В Москву опять передали: «Группа Мысловского установила третий лагерь». Выходило так, будто никто другой не работает, одна группа Мысловского за всех вкалывает. И при том того самого Мысловского, которому врачи вообще запретили работать на высоте. Из Москвы пришел очередной запрос. Тамм сообщил, что я чувствую себя нормально и нужен экспедиции. Он за меня отвечает.

Честно говоря, это неприятное состояние, когда ты можешь кого-то подвести. Да еще не сам лично, а твое сердце. Меня так убедили, что оно должно непременно заболеть, что я все время ждал этой боли и потому внимательно за собой следил. Боялся подвести Евгения Игоревича. Работал не торопясь, не перегружаясь, из-за этого получалось, что я работаю медленнее обычного.

В лагере первая крупная неприятность. По рации сообщают: во время одного из выходов вверх на высоте тяжело заболел Слава Онищенко. Горная болезнь в опасной форме. Узнаем, что он даже не смог сам поговорить с Евгением Игоревичем. Значит, совсем плохо. Славу срочно спускают. Мы с Володей Балыбердиным в темноте выходим в первый лагерь, готовим место ночевки для Славы.

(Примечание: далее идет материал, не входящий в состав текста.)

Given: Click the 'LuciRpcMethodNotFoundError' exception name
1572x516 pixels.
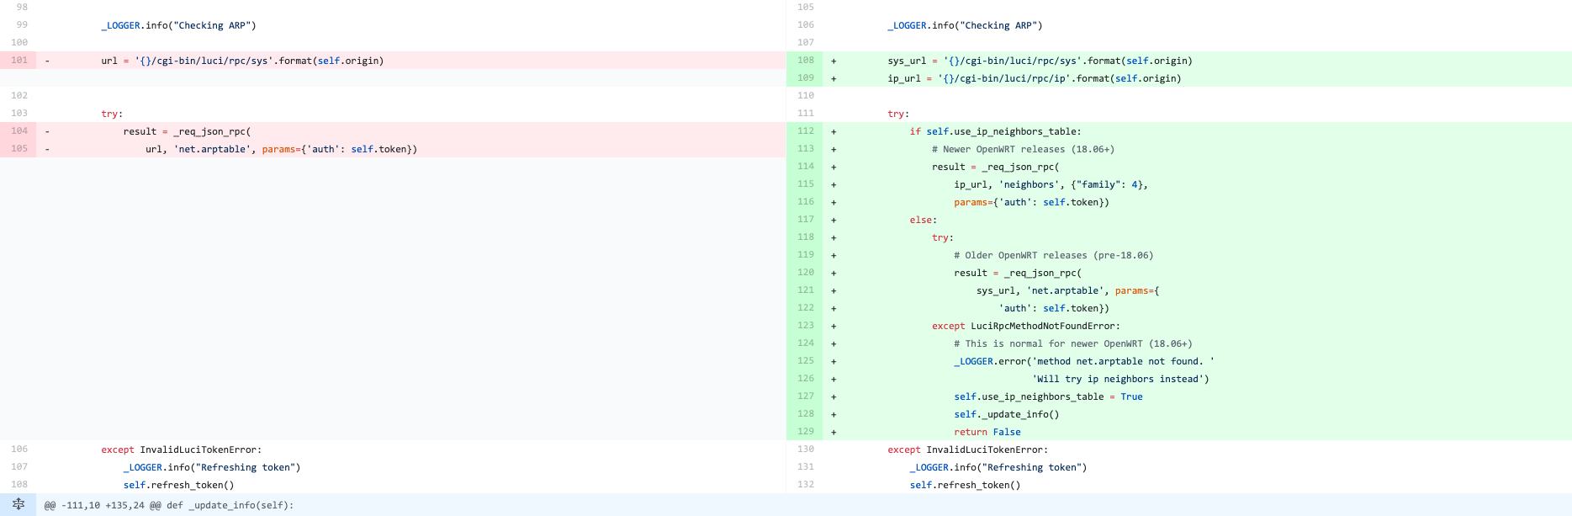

Наконец видим: идут! Идет Слава сам, но его поддерживают с двух сторон ребята. Ему дают большую порцию кислорода — три литра в минуту. Это его и спасает. Размещаем Славу. Поим чаем. Ночь проходит тревожно. На следующий день его уводят вниз. Грустно… вот уже первый участник выбывает из команды восходителей. Последует ли за ним кто-нибудь еще?

Устанавливаем третий лагерь на высоте 7850 метров, и спускаемся в лагерь два. Приболел Володя Шопин — жаловался на ноги. У Коли Черного появился кашель и сильно болело горло. Стал пропадать голос. Он говорил так тихо, что мы грустно шутили: «Опять Коля раскричался». Ребятам пришлось уйти вниз. Они уходили расстроенные: во-первых, переживали, что оставляют нас одних, во-вторых, сами выбиваются из графика, значит, их восхождение будет в какой-то мере под сомнением. Но оставаться в таких случаях нельзя. На высоте любая болезнь прогрессирует с огромной быстротой.

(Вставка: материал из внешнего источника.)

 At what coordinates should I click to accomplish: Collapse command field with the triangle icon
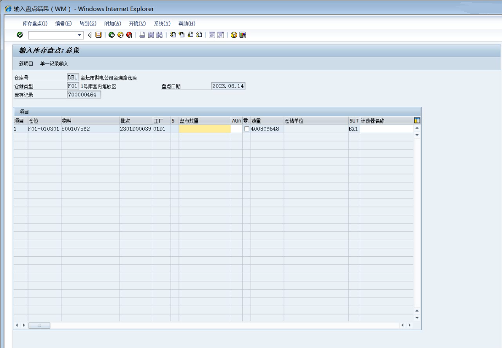pyautogui.click(x=90, y=35)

Кашель поначалу мучил нас всех. Утром, когда мы просыпались, по всему базовому лагерю, из всех палаток раздавался хриплый кашель. Прямо не альплагерь, а туберкулезный диспансер.

В 19 часов поднялся к палатке третьего лагеря. Опоздал к вечерней связи. Меня встретил взволнованный Володя. Евгений Игоревич внизу тоже волнуется. «Ну вот, — сказал я, — кажется, все нормально…»

Проводив ребят вниз, мы с Балыбердиным решили немного подняться по направлению к четвертому лагерю. Володя шел впереди, без кислорода, я медленно, с трудом передвигая ноги, ним. Высота подходила к отметке восемь тысяч метров. Мы в такой высоте еще никогда не были. Иду медленно. Ноги свинцовые.

Иду и думаю: «И все-таки идти можно…» И мы идем!

Итак, наша группа сделала три своих обязательных рабочих выхода наверх. Свое отработала. Теперь по плану мы должны идти на вершину. Но перед этим нашей четверке нужен отдых. Решаем с Таммом и Овчинниковым, что спустимся вниз морально отдохнуть от этих голых серых камней. Потом так же сделают и другие четверки.

В книге Короленко «Дети подземелья» есть слова, что серые камни высасывают из людей жизнь. Вот и тут вроде этого. Хочется чего-то живого, яркого, закрываешь глаза, а перед тобой серые камни, белый снег — и больше ничего.